• _任务要求_
**A)** 请照原文抄写关于 gpt-researcher 的短文中的一段,从"将gpt-researche"开始,到"2. 审阅者(reviewer):根据一组标准验证草稿的正确性并提供反馈。"结束。
**B)** 在关于 gpt-researcher 的短文所述的多智能体架构中,由哪个角色根据初步研究规划报告的大纲和结构?
**C)** 请接着关于 gpt-researcher 架构的短文最后一句往下续写。

• _练习短文_
···
目前,gpt-researcher在github上有21.3kstar,拥有超过150位贡献者,目前仍然在不断更新维护中。gpt-researcher的项目架构一开始是单智能体researcher,后来将researcher作为其中一个节点演变成了多智能体系统。

2.1、单智能体架构

详细说明:

  • 根据研究搜索或任务创建特定领域的代理。
  • 生成一组研究问题,这些问题共同形成了对任何给定任务的调查意见的答案。
  • 针对每个研究问题,触发一个爬虫代理,从在线资源中搜索与给定任务相关的信息。
  • 针对每一个抓取的资源,根据相关信息进行汇总,并跟踪其来源。
  • 最后,对所有汇总的资料来源进行过滤和汇总,并生成最终研究报告。

2.2、多智能体架构

将gpt-researcher智能体作为多智能体系统中的一个节点,更具体地说,该过程如下:

  • 浏览器(browser):根据给定的研究任务浏览互联网进行初步研究。
  • 编辑者(editor):根据初步研究规划报告大纲和结构。
  • 人(human):监督反馈报告大纲和结构是否符合要求。
  • 对于每个大纲主题(并行):
  1. 研究员(gpt-researcher):对子主题进行深入研究并撰写草稿。
  2. 审阅者(reviewer):根据一组标准验证草稿的正确性并提供反馈。
  3. 修订者(revisor):根据审阅者的反馈,对草稿进行修订,直到满意为止。
···
• _条目数据_
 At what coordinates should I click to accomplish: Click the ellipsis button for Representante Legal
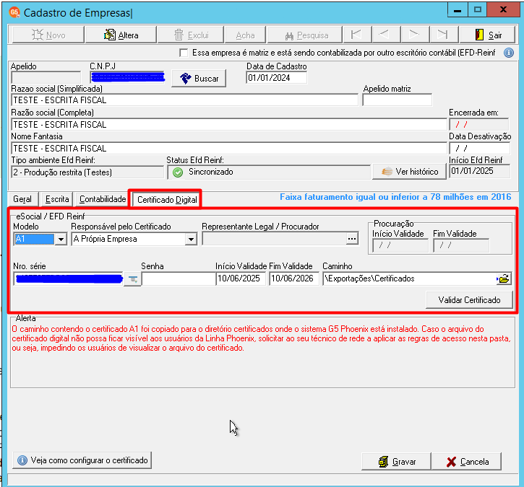click(x=352, y=239)
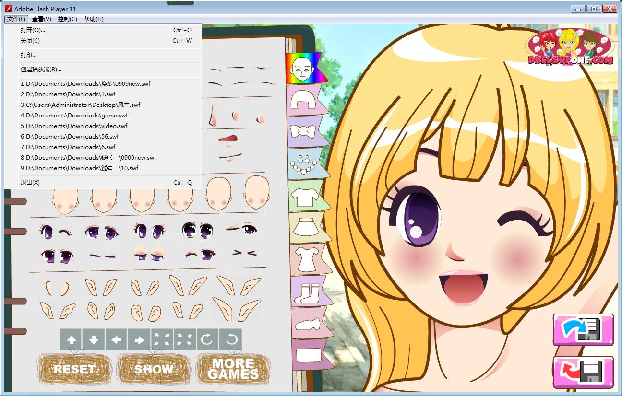Click the move up arrow button
Viewport: 622px width, 396px height.
click(x=71, y=339)
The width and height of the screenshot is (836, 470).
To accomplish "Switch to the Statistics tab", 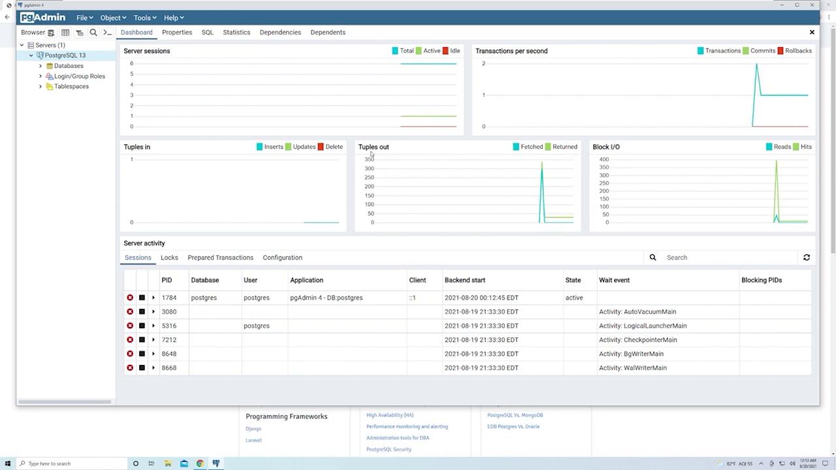I will pyautogui.click(x=236, y=33).
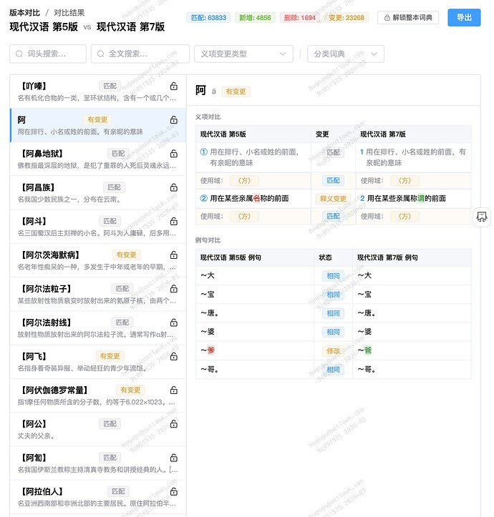Toggle the lock for 【阿伏伽德罗常量】
The width and height of the screenshot is (494, 517).
pyautogui.click(x=174, y=390)
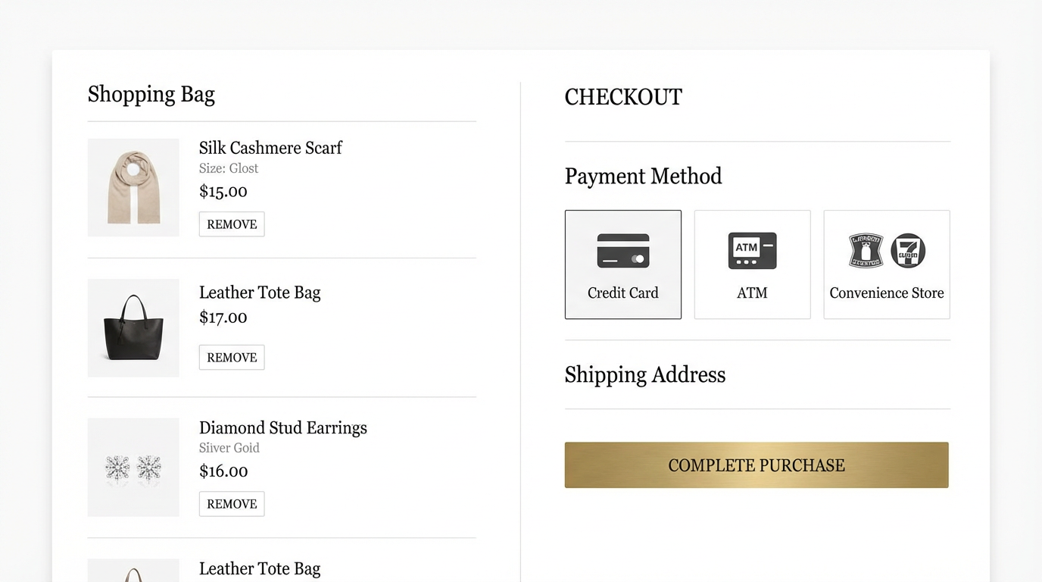Select Credit Card payment method
The width and height of the screenshot is (1042, 582).
coord(622,293)
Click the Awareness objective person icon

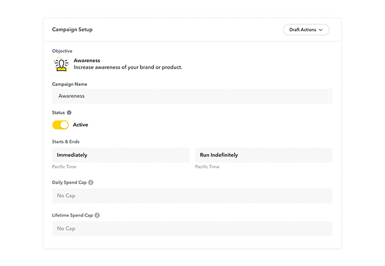click(62, 65)
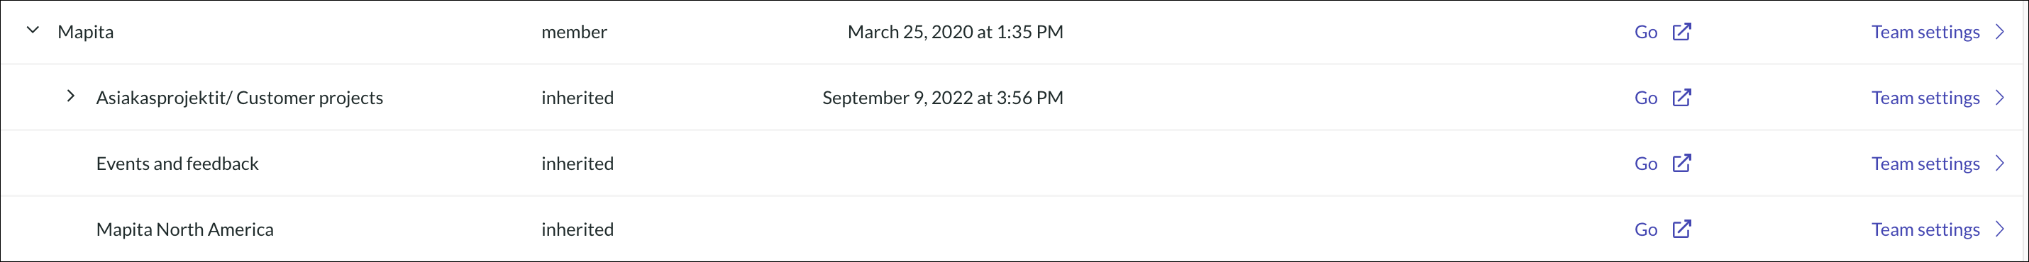Image resolution: width=2029 pixels, height=262 pixels.
Task: Click right chevron icon in Mapita row
Action: point(2000,31)
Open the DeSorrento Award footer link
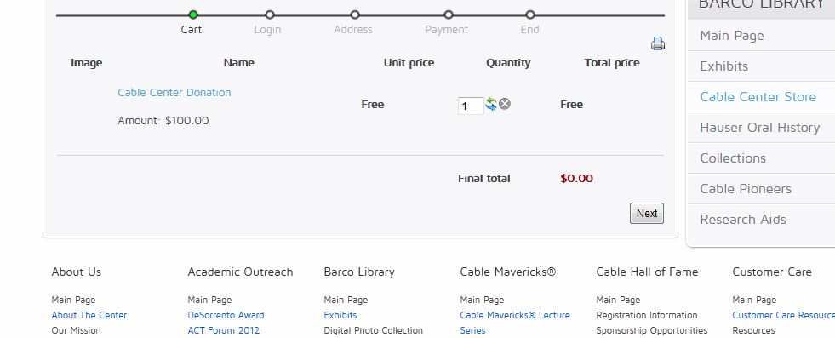Viewport: 835px width, 338px height. (x=226, y=315)
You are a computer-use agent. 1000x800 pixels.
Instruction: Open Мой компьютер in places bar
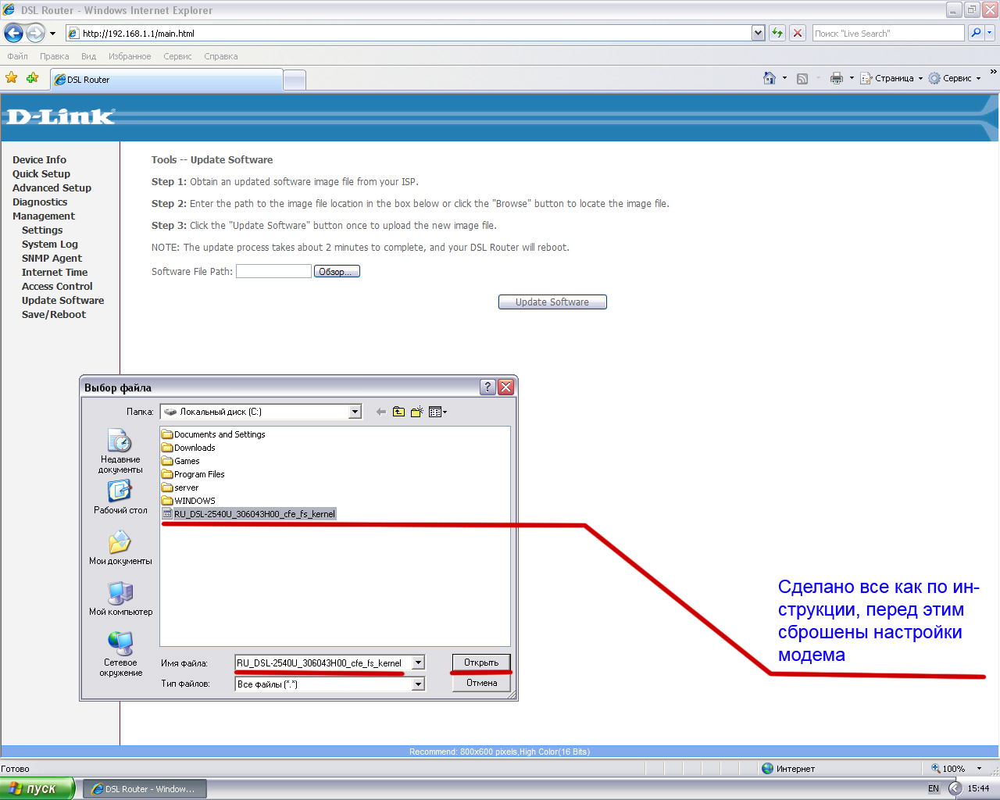tap(120, 598)
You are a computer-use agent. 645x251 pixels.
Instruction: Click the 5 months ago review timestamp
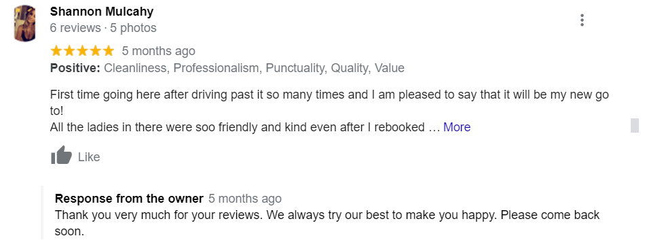coord(158,51)
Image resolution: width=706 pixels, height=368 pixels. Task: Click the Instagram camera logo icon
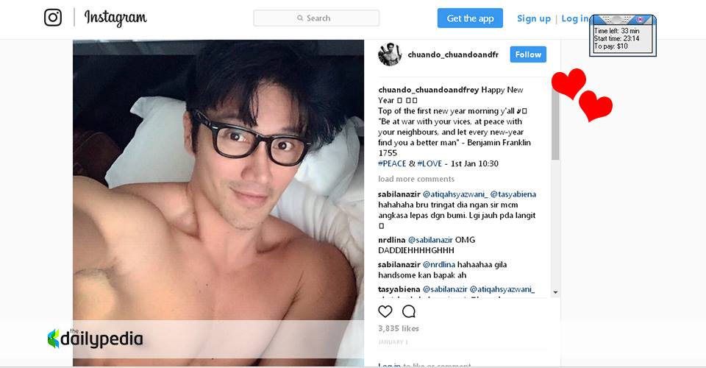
···
• _参考答案_
**A)**
将gpt-researcher智能体作为多智能体系统中的一个节点,更具体地说,该过程如下:

  • 浏览器(browser):根据给定的研究任务浏览互联网进行初步研究。
  • 编辑者(editor):根据初步研究规划报告大纲和结构。
  • 人(human):监督反馈报告大纲和结构是否符合要求。
  • 对于每个大纲主题(并行):
  1. 研究员(gpt-researcher):对子主题进行深入研究并撰写草稿。
  2. 审阅者(reviewer):根据一组标准验证草稿的正确性并提供反馈。

**B)** 编辑者(editor)。

**C)**
  • 作者(writer):根据给定的研究结果,编写并撰写最终报告,包括引言、结论和参考文献部分。
  • 发布者(publisher):将最终报告发布为PDF、Docx、Markdown等多种格式。

根据开发者所说:多智能体系统在最后生成报告的质量上比单智能体系统提升了百分之三十。

作者访谈地址:https://www.youtube.com/watch?v=SEapgNU6th0

3、项目文件说明

前端用户界面使用 Next.js、TypeScript 和 Tailwind CSS 构建,位于 '/frontend'

  • 静态 FastAPI 版本用于轻量级部署
  • Next.js 版本用于生产使用,具有增强功能

后端服务系统使用LangChain,位于'/backend'

  • 问答智能体
  • 系统记忆
  • 报告类型
  • 系统服务

多代理研究系统使用 LangChain 和 LangGraph,位于 '/multi_agents'

  • 浏览器、编辑器、研究者、审阅者、修订者、撰写者和发布者代理
  • 任务配置和代理协调

GPT Researcher 核心功能位于 '/gpt_researcher'

  • 网络抓取和内容聚合
  • 研究计划和执行
  • 来源验证和跟踪
  • 查询处理和响应生成

测试基础设施位于 '/tests'

  • 单元测试针对各个组件
  • 集成测试针对代理交互
  • 端到端研究工作流测试
  • 测试用的模拟数据和固定装置

4、项目debug运行

准备工作:根据项目文档安装好依赖,配置好.env文件中的参数。

因为每个人的运行环境不同,这里不过多介绍如何安装依赖和配置项目。我的大语言模型和向量化模型都采用的ollma服务,搜索引擎采用tavily(需要去tavily官网申请api key,有很多免费额度)。

.env文件示例:

RETRIEVER="tavily"
TAVILY_API_KEY=""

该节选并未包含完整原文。